In days gone by, water and air were understood to be infinite resources; clean, fresh, and consistently plentiful. In the present day, however, we no longer have the luxury of such assumptions. Growing populations and the demands of agriculture have combined to put the squeeze on freshwater reserves, and no other continent experiences this problem like Africa. An estimated 358 million people across the continent lack access to safe drinking water. Yet as the march of technological progress moves forward, several innovative tools have been developed with the hope of one day eradicating this issue completely.
The Drinkable Book is more than just a repository of information although it does contain text and images regarding the purification of water and its importance. The real value of the book comes from the fact that the pages act as filters, eliminating dangerous bacteria and microbes. The pages, made of a substance called pAge, contain nanoparticles of silver, which is toxic to microscopic organisms, and the amount of silver released by filtering water through pAge is well within U.S. and international guidelines for human consumption. The team behind this invention state that they think each page of the book will be able to filter 100 gallons of water and provide drinkable water to an individual for 30 days. The Drinkable Book has not yet been released; development is being funded through an Indiegogo campaign, which has collected more than $9,000 of its $30,000 goal.

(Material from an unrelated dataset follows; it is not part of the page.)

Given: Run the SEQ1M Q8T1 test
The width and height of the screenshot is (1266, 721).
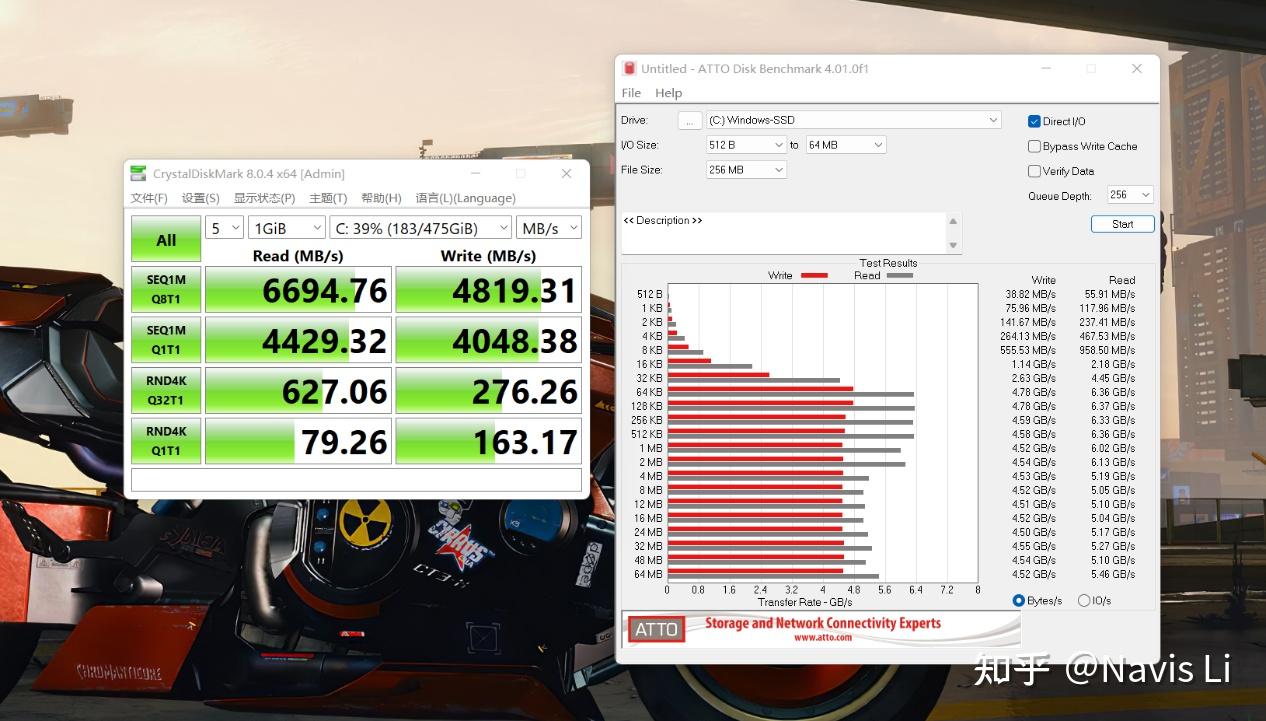Looking at the screenshot, I should coord(165,289).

Another invention in this vital area was developed by Dr. Askwar Hilonga of Tanzania. A chemical engineer by trade, Holinga has created a system using sand to filter out more than just microorganisms. Called the Nanofilter, it can remove unwanted metals and chemicals, including pesticides, from water. Dr. Hilonga has received a prize of £25,000 ($38,409) from the Royal Academy of Engineering in the U.K. He will use the money to buy filter materials in bulk, reducing its price below the current $130 per filter. The Nanofilter is expected to enter commercial production in as little as a year.
The problem of inadequate drinking water in Africa has many undesirable consequences. People in areas without sufficient freshwater supplies often use contaminated or polluted water because they have few other options. This impacts sanitation, causing many to fall ill from preventable diseases. Those so affected cannot contribute to the economic growth of their areas, and they must receive treatment for their ailments. Thus insufficient freshwater leads to demands on often overburdened health care infrastructure and economic stagnation.

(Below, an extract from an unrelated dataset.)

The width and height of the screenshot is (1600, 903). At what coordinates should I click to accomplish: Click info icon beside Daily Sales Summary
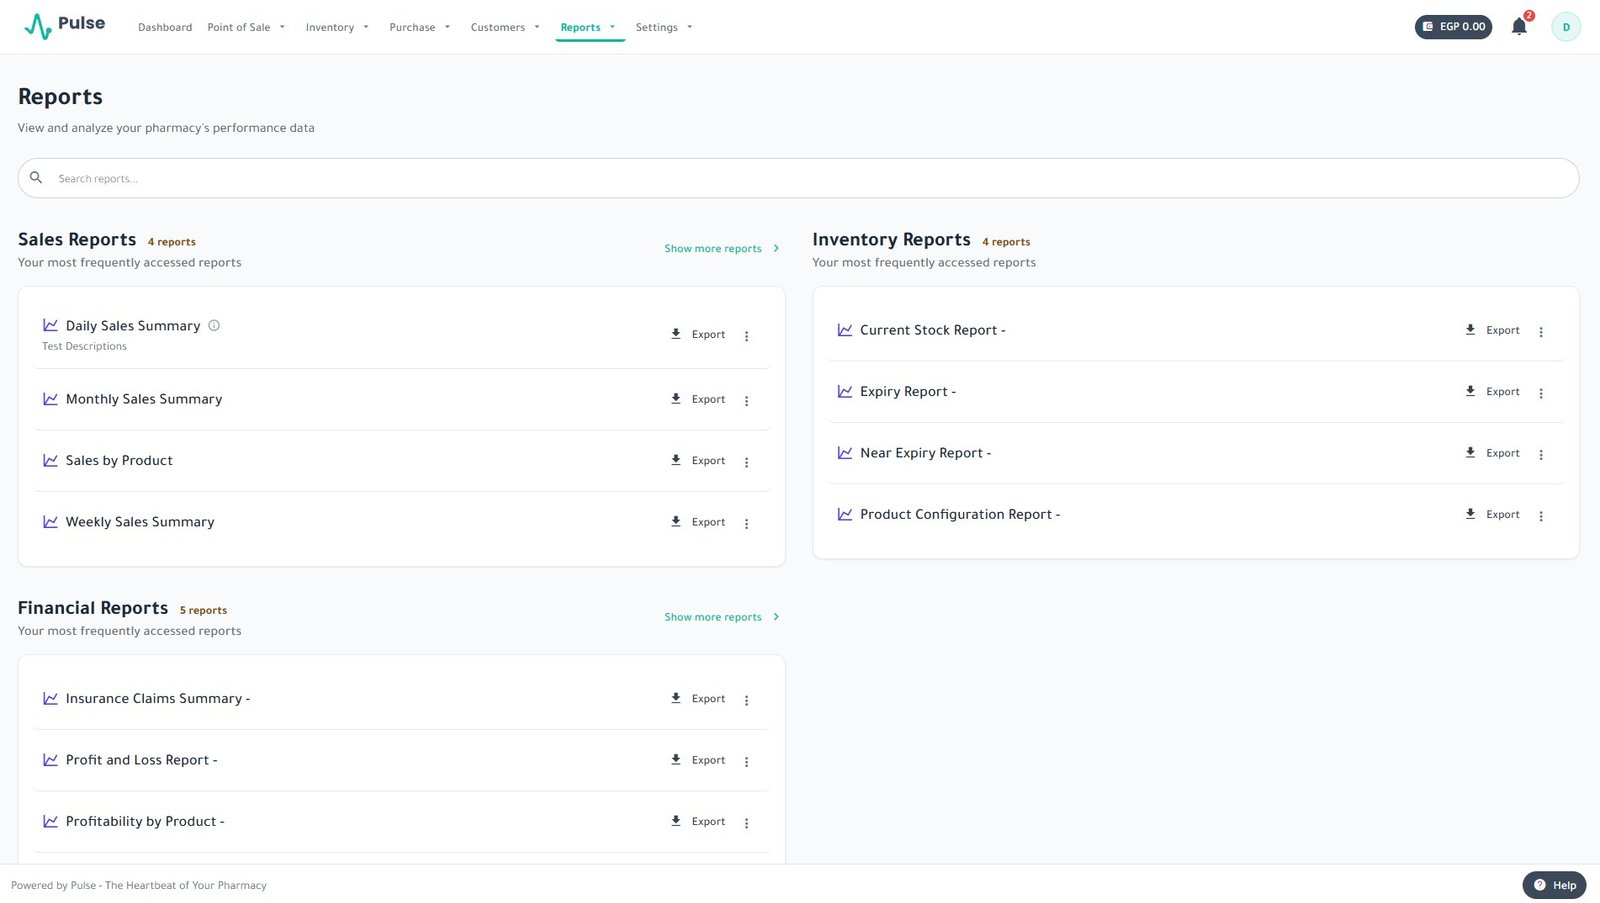click(214, 325)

Growing urbanization is also contributing to the problem. Sub-Saharan Africa already has around 200 million people living in slums, and this figure is expected to double by 2020. Because the region is one in which governments often lack financial resources, the water infrastructures of cities is easily overwhelmed by the arrival of new residents. There’s also the problem of the lack of coordination among governmental agencies. In many cases, it’s unclear which authority is responsible for the provision of clean water. Added to these man-made circumstances is the fact that the continent is subject to many droughts and floods, only making the situation worse.
As much as it has done in the developed world, technology has the chance to improve the lives of millions while fostering economic growth in Africa. Even if The Drinkable Book and Dr. Hilonga’s Nanofilter ultimately fail to achieve their objectives, there are many other organizations trying to do something about water scarcity. Among them is the Gates Foundation, which has funded a machine to convert raw sewage into drinking water.

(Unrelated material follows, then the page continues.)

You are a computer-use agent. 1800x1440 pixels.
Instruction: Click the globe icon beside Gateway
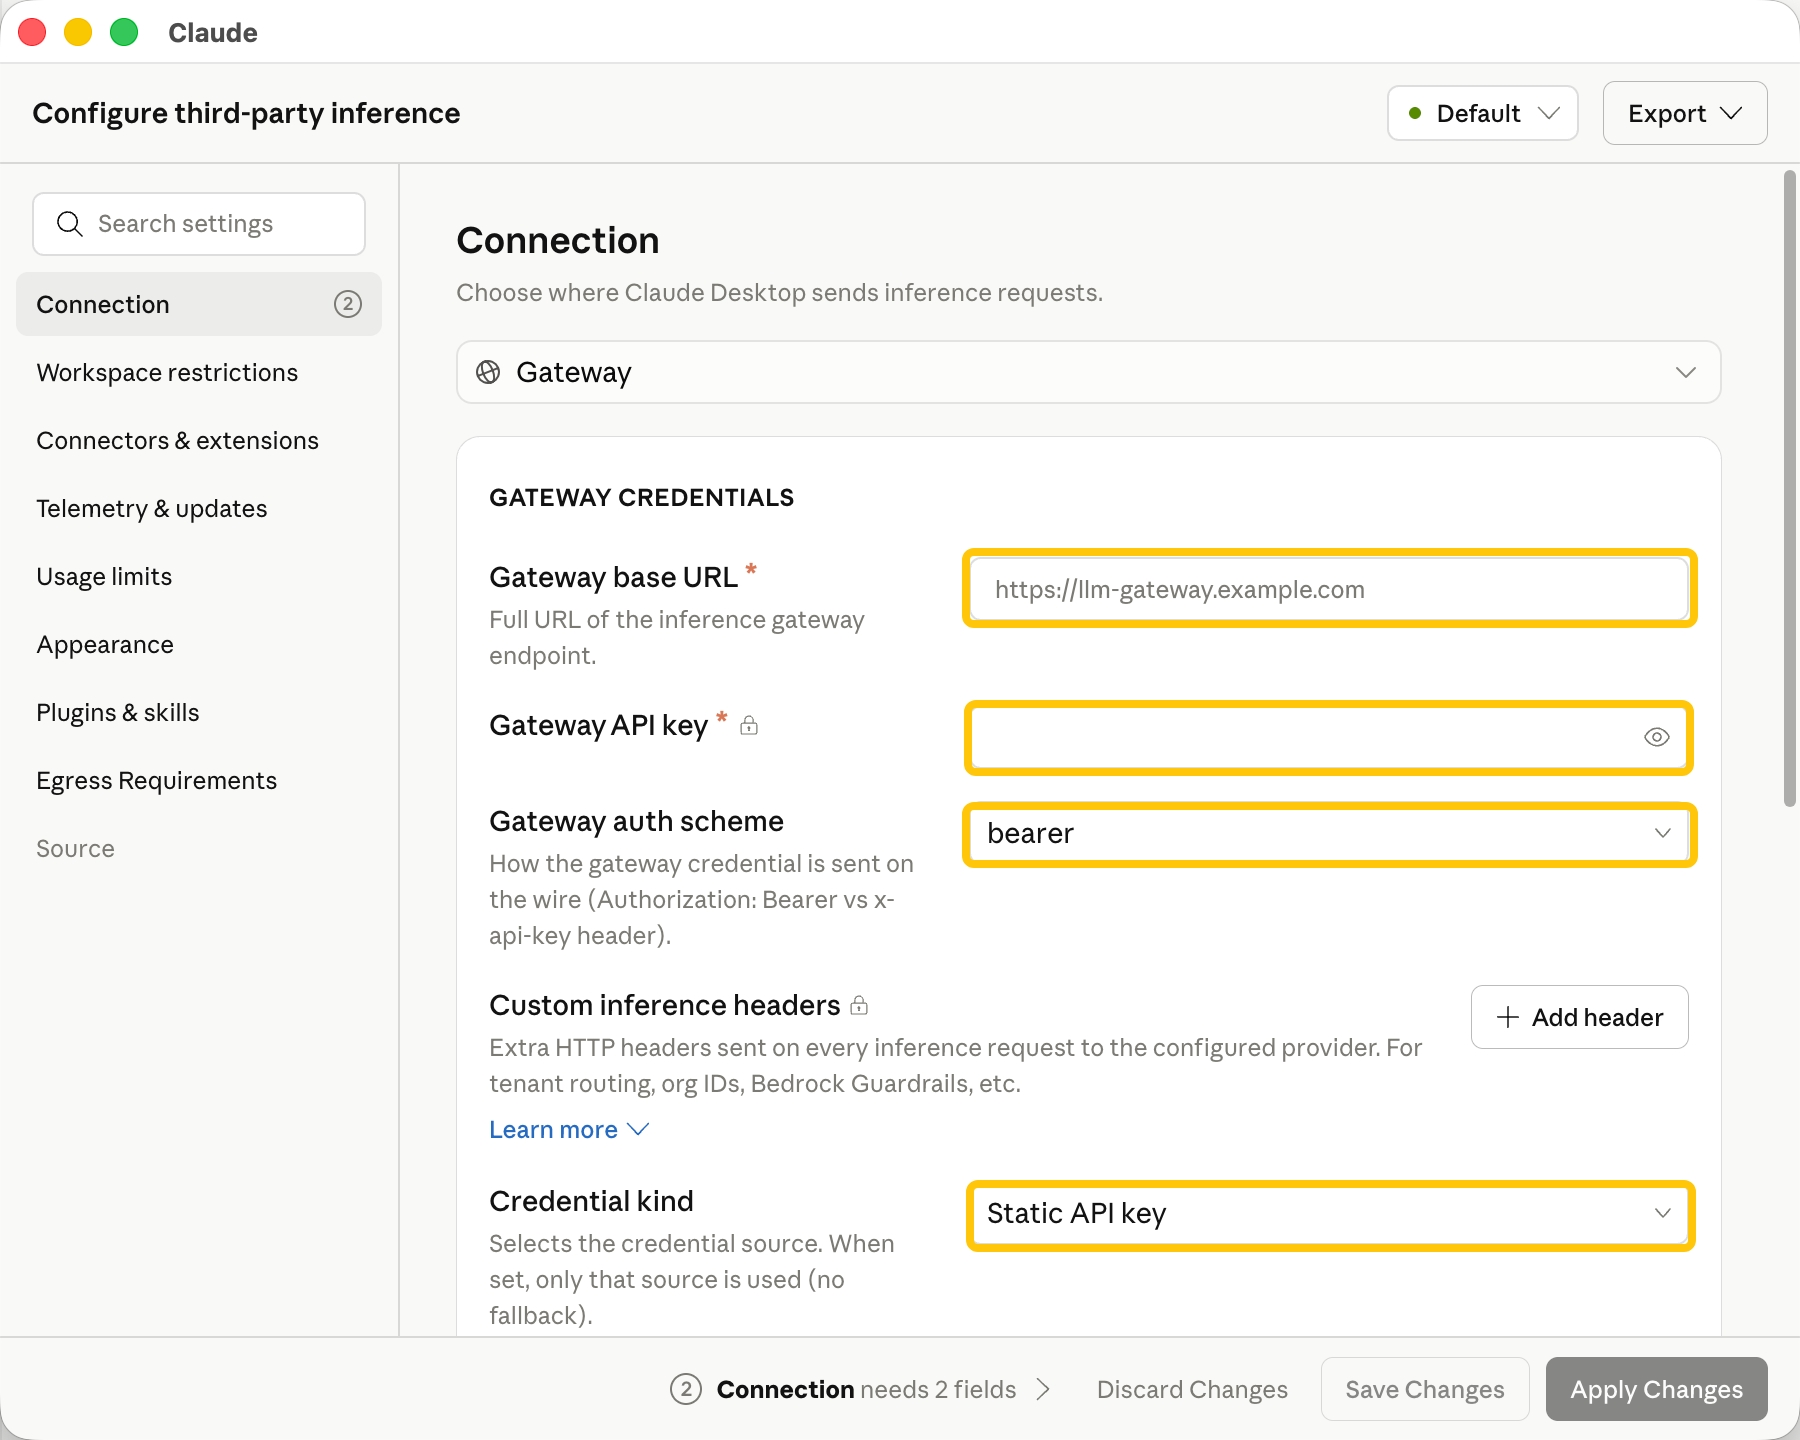pos(488,372)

Besides filtering contaminated water, another option is to use nuclear power plants to desalinate sea water, which Dominion Energy reports would increase reliance on fossil fuels and in turn, raise water prices. Even if a few current endeavors to deliver clean, drinkable water in Africa fail, new researchers will be able to build upon their successes and learn from their failures. With a wide roster innovators – both private and public – trying desperately to ameliorate the problem, one can hope that it will only be a matter of time before an acceptable solution is found.